The wedding industry is a multibillion dollar market, and most bridesmaids can understand why. The average cost of being a bridesmaid hovers around $1,700, according to Mint.com. Perhaps some bridesmaids can handle paying two months worth of rent to be in a wedding, but what happens when the invitations to be a bridesmaid starts to tip the scale toward paying $6,000 or $10,000 a season? You have to learn when to tell a bride the abhorrent word – no. Here are some ways to soften the blow.
Expensive Bridesmaid Dresses and Shoes
The typical cost of a bridesmaid’s dress – before alterations – is about $150, Mint reports. Every bride promises it’s a forever piece that her bridesmaids will wear to future cocktail parties and other weddings. In reality, most of these dresses are unflattering, uncomfortable and going to the consignment shop the day after the wedding.
Before complaining about the cost of the dress, consider the other factors. Do you have to travel? How much will the hotel cost? Are there other areas you can be saving money so the cost of the dress seems reasonable?

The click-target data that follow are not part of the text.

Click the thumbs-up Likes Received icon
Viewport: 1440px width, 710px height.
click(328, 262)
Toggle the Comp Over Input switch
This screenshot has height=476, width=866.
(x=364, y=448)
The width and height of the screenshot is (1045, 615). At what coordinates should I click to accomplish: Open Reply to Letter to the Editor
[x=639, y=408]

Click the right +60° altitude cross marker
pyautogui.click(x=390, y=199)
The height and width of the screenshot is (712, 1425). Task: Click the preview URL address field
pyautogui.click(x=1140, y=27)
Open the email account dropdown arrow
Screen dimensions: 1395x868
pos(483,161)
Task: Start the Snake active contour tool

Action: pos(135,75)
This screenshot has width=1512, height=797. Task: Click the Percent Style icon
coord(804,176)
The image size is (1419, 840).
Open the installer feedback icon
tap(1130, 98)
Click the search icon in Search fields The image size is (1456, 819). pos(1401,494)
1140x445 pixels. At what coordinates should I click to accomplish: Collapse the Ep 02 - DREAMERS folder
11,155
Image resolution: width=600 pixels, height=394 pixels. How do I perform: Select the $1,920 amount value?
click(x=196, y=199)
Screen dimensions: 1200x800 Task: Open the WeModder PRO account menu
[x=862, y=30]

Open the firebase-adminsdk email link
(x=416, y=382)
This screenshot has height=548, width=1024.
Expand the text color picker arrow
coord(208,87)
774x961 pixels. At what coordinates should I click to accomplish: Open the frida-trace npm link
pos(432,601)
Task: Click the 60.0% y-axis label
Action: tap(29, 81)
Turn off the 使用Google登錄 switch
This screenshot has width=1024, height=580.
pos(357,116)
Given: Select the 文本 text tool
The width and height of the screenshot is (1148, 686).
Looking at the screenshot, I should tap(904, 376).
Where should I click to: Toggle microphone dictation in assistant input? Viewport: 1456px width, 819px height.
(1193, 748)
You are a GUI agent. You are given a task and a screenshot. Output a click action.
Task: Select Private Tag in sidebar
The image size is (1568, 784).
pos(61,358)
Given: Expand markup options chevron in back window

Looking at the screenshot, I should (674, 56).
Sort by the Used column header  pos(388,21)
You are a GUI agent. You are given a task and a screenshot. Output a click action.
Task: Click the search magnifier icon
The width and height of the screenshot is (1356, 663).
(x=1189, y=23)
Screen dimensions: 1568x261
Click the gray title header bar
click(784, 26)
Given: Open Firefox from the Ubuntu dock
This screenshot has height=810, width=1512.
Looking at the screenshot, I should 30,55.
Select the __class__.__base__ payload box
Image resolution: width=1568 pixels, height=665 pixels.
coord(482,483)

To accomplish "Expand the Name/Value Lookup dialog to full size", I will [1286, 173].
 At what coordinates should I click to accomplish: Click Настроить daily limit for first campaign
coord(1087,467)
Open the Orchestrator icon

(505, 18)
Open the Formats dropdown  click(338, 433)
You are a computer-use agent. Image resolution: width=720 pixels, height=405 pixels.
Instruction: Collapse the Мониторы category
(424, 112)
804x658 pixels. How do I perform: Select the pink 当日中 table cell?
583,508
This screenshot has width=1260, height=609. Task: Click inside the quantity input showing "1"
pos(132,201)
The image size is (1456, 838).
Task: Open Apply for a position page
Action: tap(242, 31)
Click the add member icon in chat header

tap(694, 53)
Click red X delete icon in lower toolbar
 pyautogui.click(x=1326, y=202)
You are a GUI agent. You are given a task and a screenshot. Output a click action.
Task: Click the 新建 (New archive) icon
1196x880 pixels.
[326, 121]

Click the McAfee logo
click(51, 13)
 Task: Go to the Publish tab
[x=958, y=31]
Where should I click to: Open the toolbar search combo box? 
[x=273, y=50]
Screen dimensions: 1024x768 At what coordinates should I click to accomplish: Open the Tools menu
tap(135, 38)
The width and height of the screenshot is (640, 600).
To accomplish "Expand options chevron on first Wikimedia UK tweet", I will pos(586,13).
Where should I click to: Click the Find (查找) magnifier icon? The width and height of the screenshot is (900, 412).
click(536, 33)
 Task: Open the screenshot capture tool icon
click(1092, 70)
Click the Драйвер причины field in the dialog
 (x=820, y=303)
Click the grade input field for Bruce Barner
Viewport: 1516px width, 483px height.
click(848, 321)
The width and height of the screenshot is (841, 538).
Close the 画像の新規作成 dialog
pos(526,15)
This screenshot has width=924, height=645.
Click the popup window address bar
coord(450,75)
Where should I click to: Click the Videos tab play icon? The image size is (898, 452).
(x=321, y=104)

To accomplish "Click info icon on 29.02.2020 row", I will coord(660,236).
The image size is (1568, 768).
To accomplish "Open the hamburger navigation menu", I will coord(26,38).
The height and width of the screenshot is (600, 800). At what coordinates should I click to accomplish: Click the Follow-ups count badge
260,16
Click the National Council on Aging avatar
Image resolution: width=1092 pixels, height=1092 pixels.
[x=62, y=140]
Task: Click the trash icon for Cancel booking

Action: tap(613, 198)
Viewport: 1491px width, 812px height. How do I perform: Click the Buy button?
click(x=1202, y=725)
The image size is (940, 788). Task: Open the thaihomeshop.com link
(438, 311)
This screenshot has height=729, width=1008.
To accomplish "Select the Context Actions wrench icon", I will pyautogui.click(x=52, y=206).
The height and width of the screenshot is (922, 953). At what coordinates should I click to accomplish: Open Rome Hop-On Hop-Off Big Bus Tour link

Find out my tips on handling a bride at US News’ My Money Blog
12 responses to “How to Tell a Bride 'No'”
If I ever get married, I will look to build these costs into my own wedding budget.
So I will spring for the groomsmen’s apparel (hopefully more casual than tuxes, but that, of course, is tbd), etc.
Also, the idea of having an engagement party, bridal shower, bachelor and bachelorette parties, and the actual wedding is absurd.
No need to tell me that! After being a bridesmaid a few times, I just want to elope. The whole wedding things seems like way too much of a hassle.
I’m in a wedding next week and as the MoH I organized the bachelorette party, but put my foot down on handling the cost of the bridal shower too. We did the bachelorette party and bridal shower in the same weekend because no one in the bridal party lives near each other.
I told one of my high-maintenance friends that I simply could not be in her wedding. She was looking at expensive bridesmaid dresses already and brainstorming all this other expensive stuff. We were in the midst of saving for our own wedding, so I just bowed out.
I’m so fortunate not to have any high-maintenance friends ask me. I’d probably bow out too.
In my twenties I was asked to be in a bunch of weddings and I did participate in most. Some of the brides were considerate and gave options in order to lessen the costs for us. Others however wanted to marry like a queen and the bridal party were her royal subjects that had to do everything her way…even the groom fell in line. Funny how those weddings were not among my favourites lol.
Woof, I can’t imagine putting up with a bridezilla like that. Props to you for actually participating. Hope you didn’t have to spend too much.
Great advice! I used to do the makeup for the whole bridal party for all of my friends’ weddings (and for my own wedding). Often, because I saved them money, my friends’ moms would turn around and help us out on things like hair. Finding wiggle room and ways to help out on labor to cut costs makes a huge difference.
PS I LOVE your hair and dress in this photo 🙂 Definitely lucked out on the bridesmaid dress for that one!
That’s so nice that you have that skill! I’m doing my own for the one next week and a tad worried that I won’t have on enough to photograph well in pictures. We’ll see!
I also lucked out because the bride factored in hair and makeup into her budget so we didn’t have to take care of the cost!
I’ve been lucky (I guess, unless everyone hates me) that I haven’t had to say no to anyone. The couple that I was in was easy enough to make happen. If it was a very good friend I would probably have a hard time saying no unless it was uber extravagant, but if it was at all doable I’d try to make it happen. If it was a not super close friend I could probably easily say no.
Friendship-level certainly factors in. I think I’ll have a nice gap before another wave of friends start getting married, so maybe I should start a wedding fund!
I was astonished to do the final calculation after participating in my good friends wedding last year. It cost me about $1200! I ended up paying nearly $250 for the dress after alterations, only to give it away to a prom dress drive weeks later. After that I vowed not to place those expectations on my future bridesmaids. That experience definitely taught me that it’s not as much of the honor I once thought it was.Im glad you wrote a post highlighting it. I hope a future bride stumbles upon it and saves her girls from the hassle.
Wow, I cannot imagine having to dish out a grand and up for a wedding, it just seems like so much money that could be placed better elsewhere!I’m planning on eloping so for me, I won’t have to worry about what implications I’ll place on a bridal party, it is just easier to keep things simple! Thanks for sharing this!